When a group of scrappy have-nots apply an all-out, can-do attitude to a seemingly impossible task, they can sometimes make history. In fact, their achievements can become the stuff of legend.

The University of Washington (junior varsity) crew which rowed for gold at the 1936 Olympic Summer Games in Berlin captured the imagination of the world. Daniel James Brown told their remarkable story in his thoroughly researched and eminently readable book, The Boys in the Boat, published a decade ago. PBS produced an insightful documentary about them, The Boys of ‘36, which first aired in 2017. Now, producer-director George Clooney and his team have adapted it for the big screen. Emotion, if not originality, gets it to the finish line.

If you’re familiar with Seattle–and more specifically, the Montlake Cut, where the UW crew races take place–you’re going to be disappointed. Because of campus development over the past seventy years, it no longer has its 1930s look. As a result, most of the production took place in the Thames River Valley. It, too, has a rich history in the sport, but it hardly looks like the Northwest. Clooney had the ASUW Shell House recreated in England as well.

With a narrative already brimming with dramatic potential, the challenge for the filmmaker lay in combining the personal stories of the historical figures with the intricacies of their sport. Ideally, it should also involve fresh ways to avoid the usual tropes. A little too often, this version of The Boys in the Boat does little more than skim the surface.

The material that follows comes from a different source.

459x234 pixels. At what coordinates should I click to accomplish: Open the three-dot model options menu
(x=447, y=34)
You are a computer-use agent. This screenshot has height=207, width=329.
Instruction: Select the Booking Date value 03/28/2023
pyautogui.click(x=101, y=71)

Two characters emerge as the principals here. UW rowing coach Al Ulbrickson (Joel Edgerton) and team member Joe Rantz (Callum Turner) help galvanize the disparate, working-class group of young men who populate the boat, named “The Husky Clipper.” The coach faces the usual pressures from boosters and the university administration to produce a winning season, beginning with the West Coast rivalry with the much better-financed University of California. Rantz pursues engineering and rowing as a means of escaping poverty and overcoming the resentment borne of his father’s abandonment of him. Both Ulbrickson and Rantz are repressed characters, prone to subtle gestures and relatively few words. That dynamic mutes much of the storytelling. Even the coach himself remarks, “We need an edge.”

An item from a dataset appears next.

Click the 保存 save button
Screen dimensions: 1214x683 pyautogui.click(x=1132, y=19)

The class divide during the Great Depression serves as a major, recurring theme in the movie. From shoes with holes in them to a wide, effective view of Seattle’s “Hooverville,” Clooney emphasizes the plight of the crew and their adopted city. When they qualify for the national championship regatta in Poughkeepsie, New York, the longtime Seattle sports journalist Royal Brougham tells his radio audience that the UW race against Cal-Berkeley and Ivy League schools pits “old money versus no money at all.” 

On balance, though, the script by Mark L. Smith (The Revenant) offers too few memorable lines and too little depth to most of the characterizations. Among them, Peter Guinness lends a thoughtful, avuncular quality to the role of George Pocock, the team’s British boatbuilder. Luke Slattery brings the brash energy as the coxswain, cajoling and driving his crew. And Hadley Robinson registers in a sweet, flirtatious way as Joe’s love interest.

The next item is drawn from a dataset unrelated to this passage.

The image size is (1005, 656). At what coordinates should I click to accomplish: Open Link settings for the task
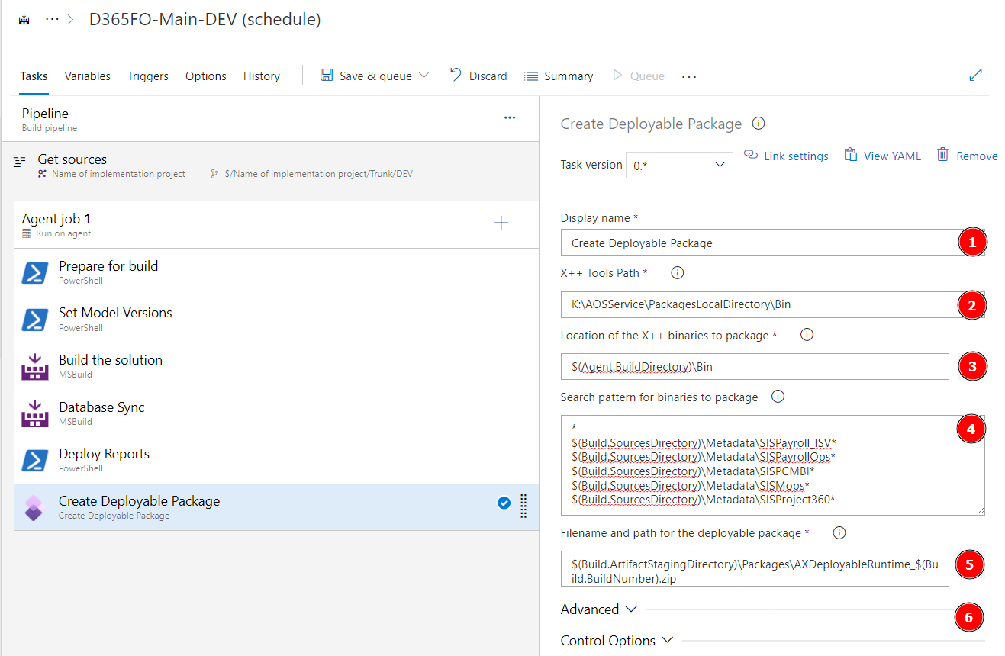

The cinematographer, Martin Ruhe, and the production designer, Kalina Ivanov, make admirable contributions to the picture. The mostly subtle palette of browns and gray-blues suits the historical setting, along with careful attention to period detail. The gliding grandstands on rails are a standout. 

Where Clooney, working with editor Tanya Swerling (The Tender Bar) most notably succeeds is in calibrating this underdog story to its personalities and capturing the essence of rowing itself, described by Pocock as “more poetry than sport.” The physical exertion of the team in the boat; the clicking and dipping of the oars; the fusing of character and athleticism on the water. That’s where Clooney really connects with his subject matter and his audience. And the original score by Academy Award-winner Alexandre Desplat (who also scored another sports-themed movie this year, the inspirational Nyad), beautifully suggests rowing’s grace and power. 

When the Huskies reach Berlin, the story briefly introduces two famous historical figures. One remains mute, while the other makes a brief, pungent comment that still resonates today. If this new film version of The Boys in the Boat seems excessively cautious and smooth around the edges, just let the emotion wash over you at the climax.